Здесь тот же рискованный и сложный прием, что и в «Скрипке Ротшильда»: повествование, имеющее все признаки авторской речи, является на самом-то деле речью одного из персонажей рассказа. Персонаж на короткое время вытесняет автора и, незаметно подменяя его собою, начинает представлять нам действительность в сильно искаженном, ложном свете. Потом автор как бы отталкивает его прочь от себя и посвящает все остальные страницы разоблачению его лжи. Как велика эта ложь, видно хотя бы из того, что великий человек, даровитый ученый назван здесь с первых же строк «ничем не замечательным», «очень обыкновенным», «простым».

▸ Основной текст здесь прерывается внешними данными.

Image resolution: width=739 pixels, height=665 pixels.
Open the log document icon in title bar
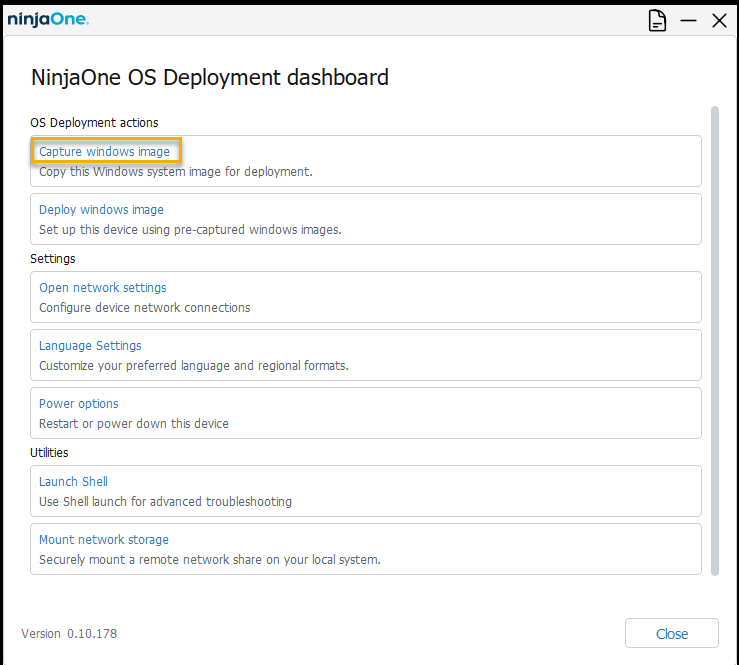tap(657, 20)
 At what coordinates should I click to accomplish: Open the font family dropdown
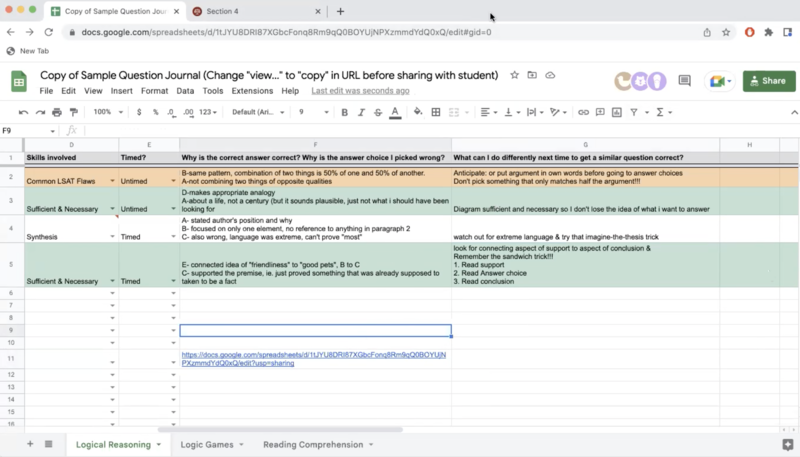coord(258,112)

Как и в «Скрипке Ротшильда», речь персонажа незаметно переходит в речь автора, и разграничить их не так-то легко. Причем оценки, данные в первой главе, начисто опровергаются в последней.

Тот же прием и в рассказе «Ионыч».

Всмотритесь в первую главку рассказа - в те эпитеты, которыми уснащен этот текст. Все это эпитеты хвалебные, иные из них даже восторженные, и несмышленый читатель далеко не всегда догадается о скрытом сарказме автора. Вот эти эпитеты один за другим: чумные, интересные, приятные семьи»… «самую образованную и талантливую [семью]»… «красивый брюнет»… «миловидная дама»… «обильный и вкусный ужин»… «приятного гостя»… «талия тонкая, нежная»… «девственная грудь, красивая, здоровая»… «очень вкусными печеньями»… «Екатерина Ивановна розовая… сильная, энергичная»… «молодое, изящное и, вероятно, чистое существо»… «гости сытые и довольные» (9, 286-290).

Не только эпитеты, но и наречия во всем этом отрывке окрашены таким же чувством удовлетворения и симпатии: «очень смешно», «радушно», «покойно», «ласково», «приятно», «удобно», «так приятно», «так ново», «прекрасно», «превосходно», «занятно»…

Может ли догадаться простодушный читатель, что весь этот комплекс оценочных слов принадлежит не автору, но его персонажу Ионычу, что здесь регистрируются ошибочные впечатления и мысли молодого врача, которому яркой талантливостью показалась пошлая и тупая бездарность?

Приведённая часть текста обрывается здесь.